IRVINE — The Food and Drug Administration on Tuesday announced its formal approval of Pfizer Inc.'s national program to alert 19,000 doctors about potentially flawed valves for artificial hearts, which are blamed in about 260 deaths. But government officials said they still have some concerns about the program.
Earlier this week, it was disclosed that the FDA criticized Pfizer's Shiley Inc. unit for failing to include adequate warnings about potentially life-threatening fractures in the mechanical valves that have been implanted in 82,000 people worldwide. Irvine-based Shiley manufactured the valves, which the company voluntarily withdrew from the market in 1986.
After several news reports this week drew attention to the FDA's criticism, the agency released a statement Tuesday saying it had accepted Shiley's plan to find patients implanted with its Bjork-Shiley 60-degree Convexo-Concave valve.

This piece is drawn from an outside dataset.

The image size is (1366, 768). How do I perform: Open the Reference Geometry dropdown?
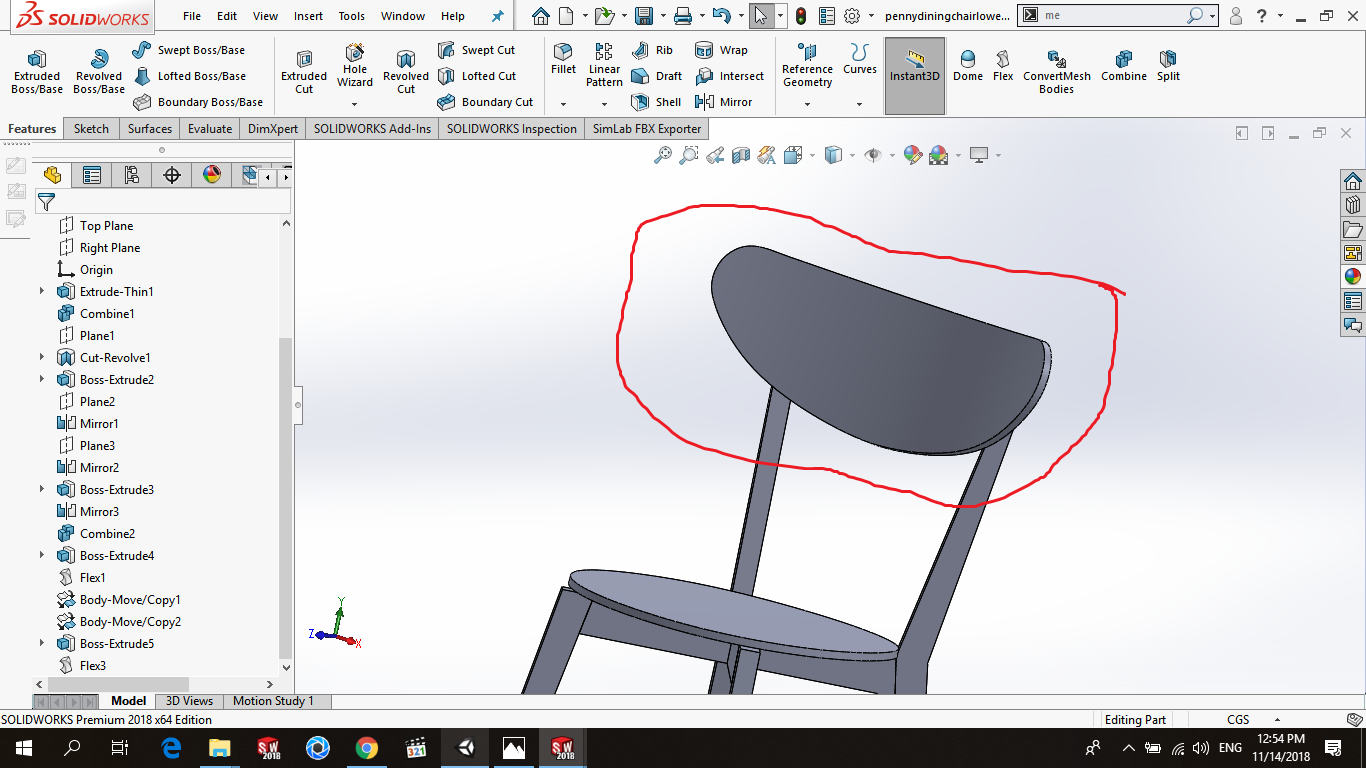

"Those words are not meant to convey (that) we accept or endorse the packaging of the materials," said James Morrison, the FDA's deputy director of training and assistance.
Shiley had a different interpretation of the FDA's action. "This is almost a retraction of the statements yesterday," said Becky Zadro, a Shiley spokeswoman.

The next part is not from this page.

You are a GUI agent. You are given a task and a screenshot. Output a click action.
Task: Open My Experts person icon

The FDA, Shiley and Public Citizen--a consumer group founded by Ralph Nader--have been working together since September on a plan for contacting physicians.
"We and the FDA mainly agree on the plan," said Dr. Sidney Wolfe, director of Public Citizen's Health Research Group. "We were snookered, though, about the packaging because they didn't show us those envelopes."
The FDA criticized the original packages that Pfizer sent to doctors, saying the envelopes resembled junk mail and were likely to be discarded by doctors. The envelopes showed a picture of a man and woman talking to a doctor.
About 82,000 people worldwide--23,000 of them in North America--were implanted with the valve; 55,000 of them are still living. According to FDA figures, 395 of the Shiley valves have fractured, resulting in about 260 deaths.
Shiley has contracted with Medic Alert, a nonprofit medical information foundation in Turlock in Northern California to build a national computerized registry of valve recipients that would be available to doctors and emergency medical personnel. There is some evidence that valve fracture victims can be saved if the problem is diagnosed in time.
Those people in the registry will receive identification cards and a bracelet or necklace--similar to those worn by diabetics--saying that they have a Bjork-Shiley valve.